Exercise material: Begin

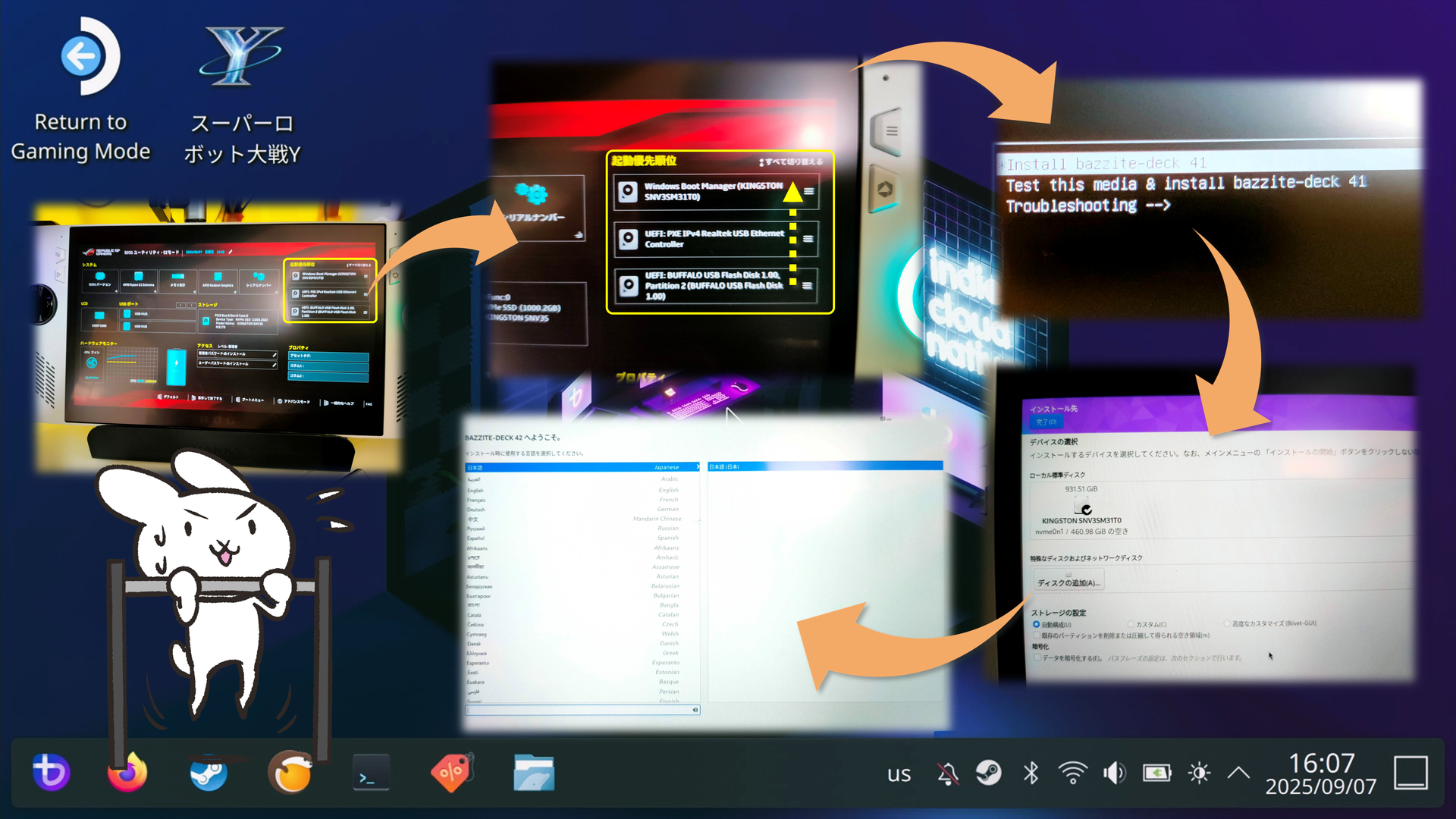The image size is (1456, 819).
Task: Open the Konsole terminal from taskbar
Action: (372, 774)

Exercise material: End
Exercise material: Begin

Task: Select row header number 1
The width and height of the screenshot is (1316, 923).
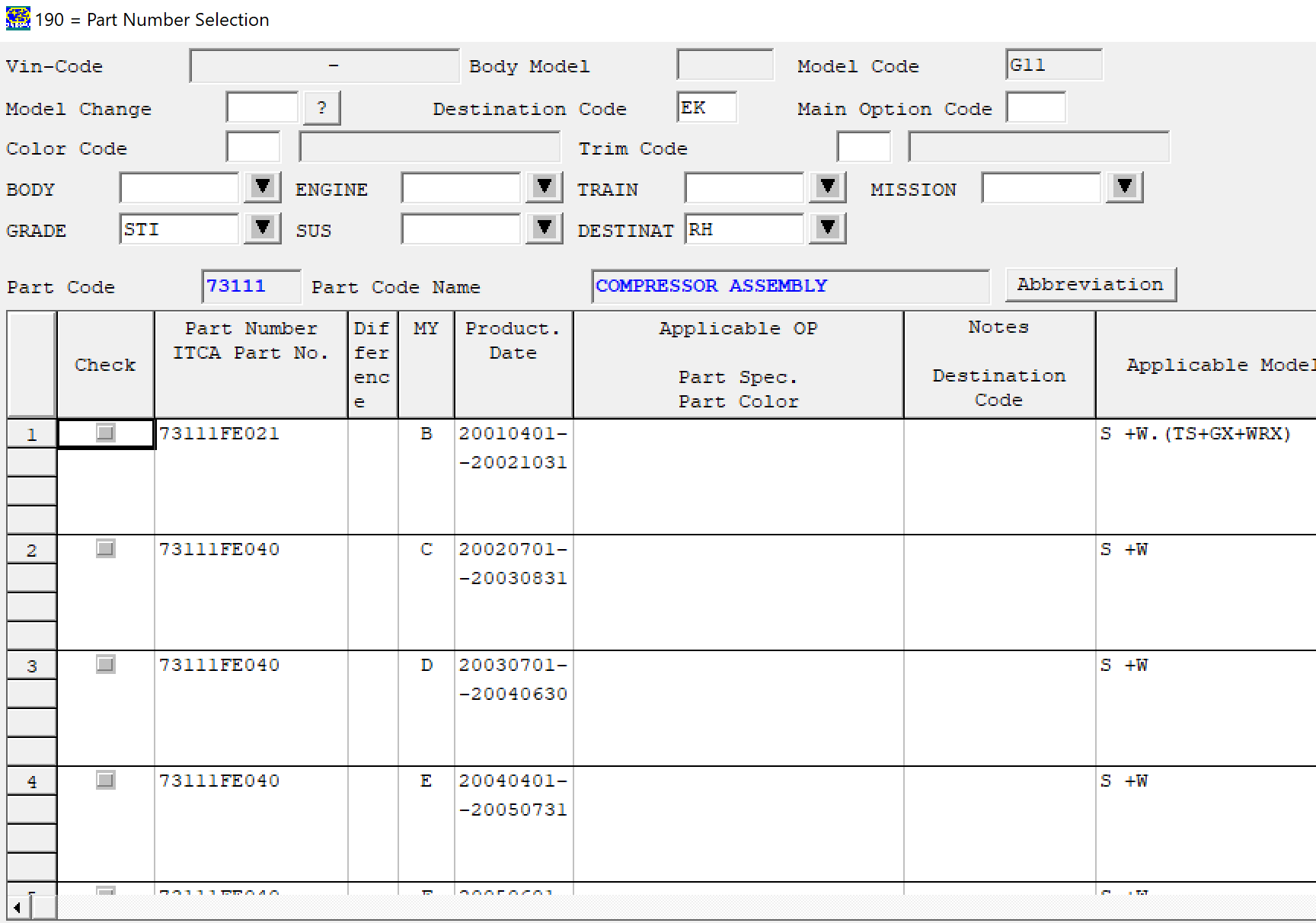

Exercise material: End

Task to carry out => Using the material above, transcribe exactly the lines from the line with "Task: Select row header number 1" to the line with "The width and"; both count, and nothing else goes in.

Your solution =>
Task: Select row header number 1
The width and height of the screenshot is (1316, 923).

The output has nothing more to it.